- **Brief**
Exact copy, pictures excluded: the lines from the one containing "Given: Click the Synthetix legend color dot" to the end of the listing.

- **Exercise data**
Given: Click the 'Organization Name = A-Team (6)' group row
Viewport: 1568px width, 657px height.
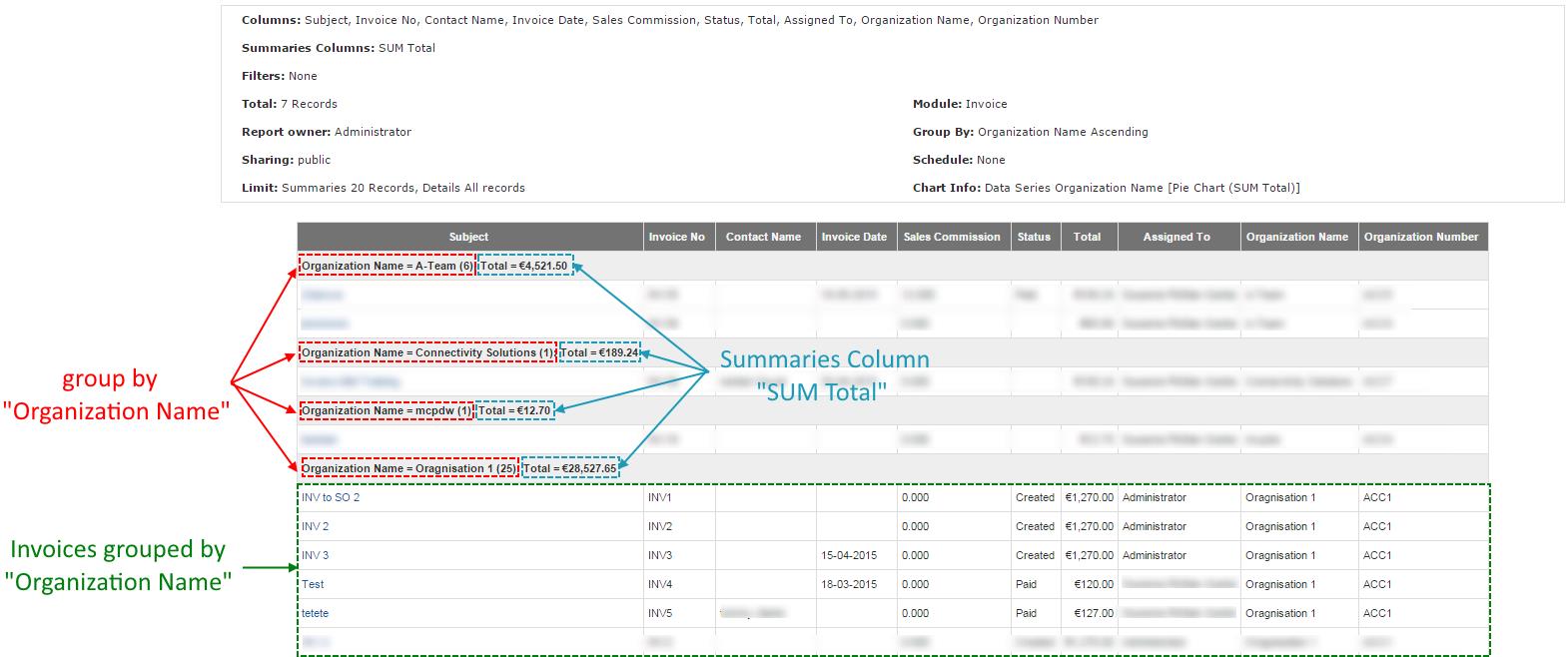Looking at the screenshot, I should 387,267.
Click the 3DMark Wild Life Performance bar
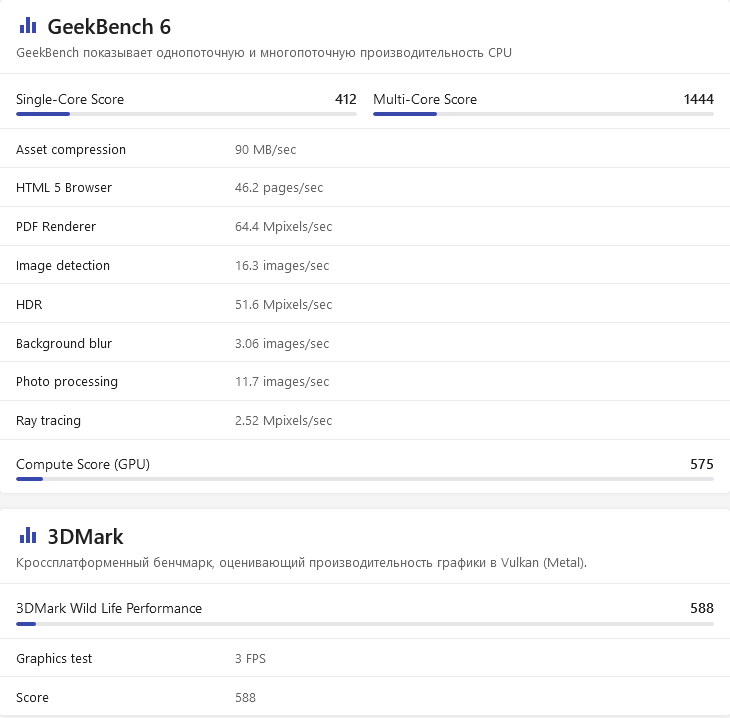This screenshot has width=730, height=718. tap(365, 623)

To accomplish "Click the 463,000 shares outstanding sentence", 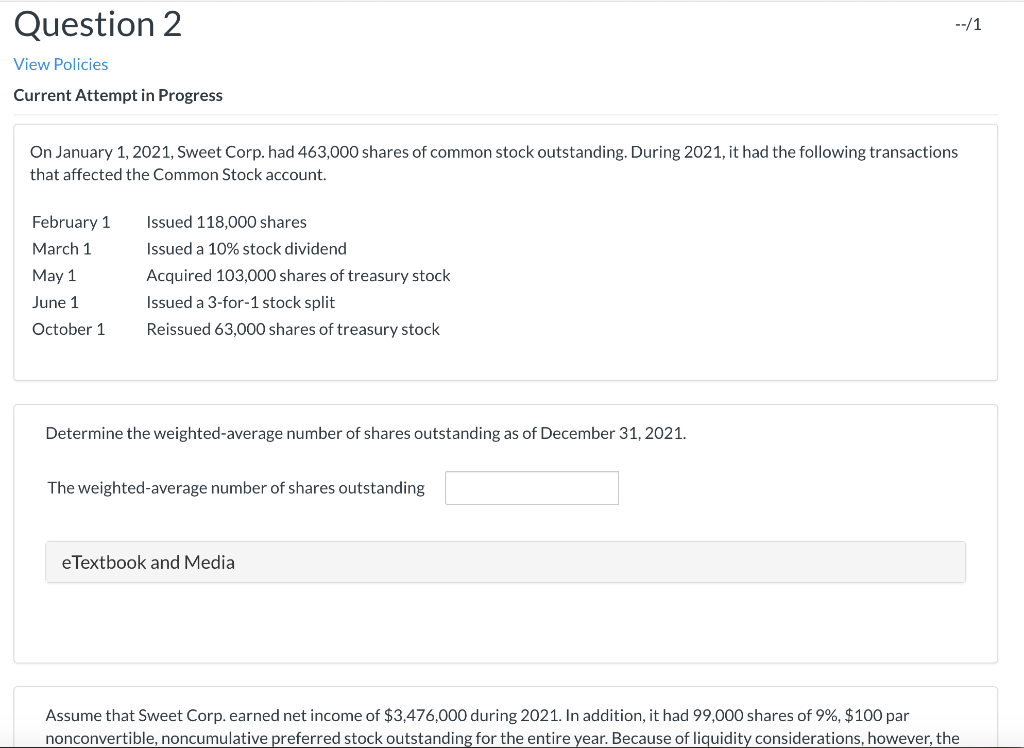I will point(494,152).
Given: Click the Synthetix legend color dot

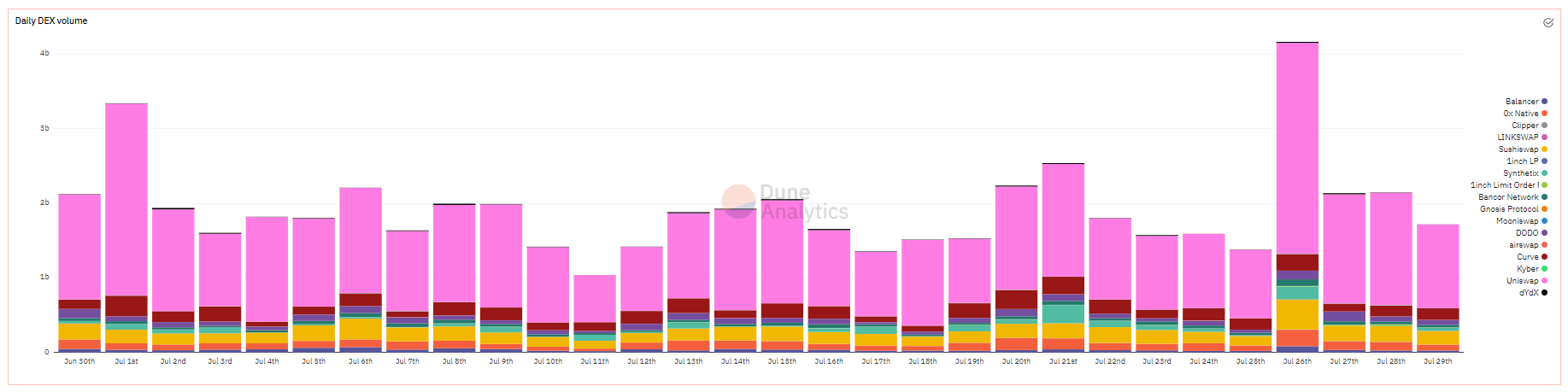Looking at the screenshot, I should pos(1544,173).
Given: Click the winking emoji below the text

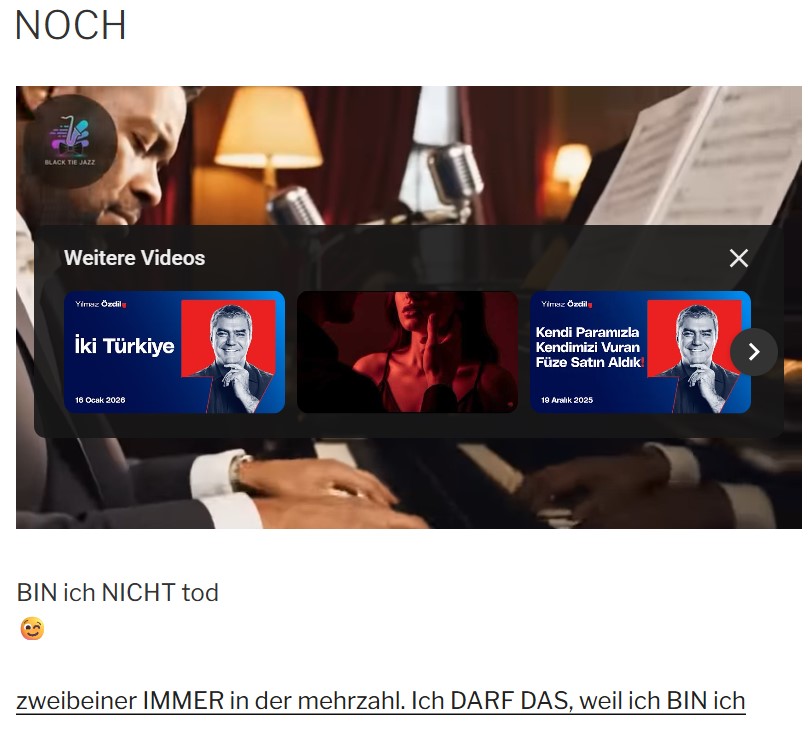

- **Solution**
Given: Click the Synthetix legend color dot

Looking at the screenshot, I should pos(1544,173).
Given: Click the winking emoji below the text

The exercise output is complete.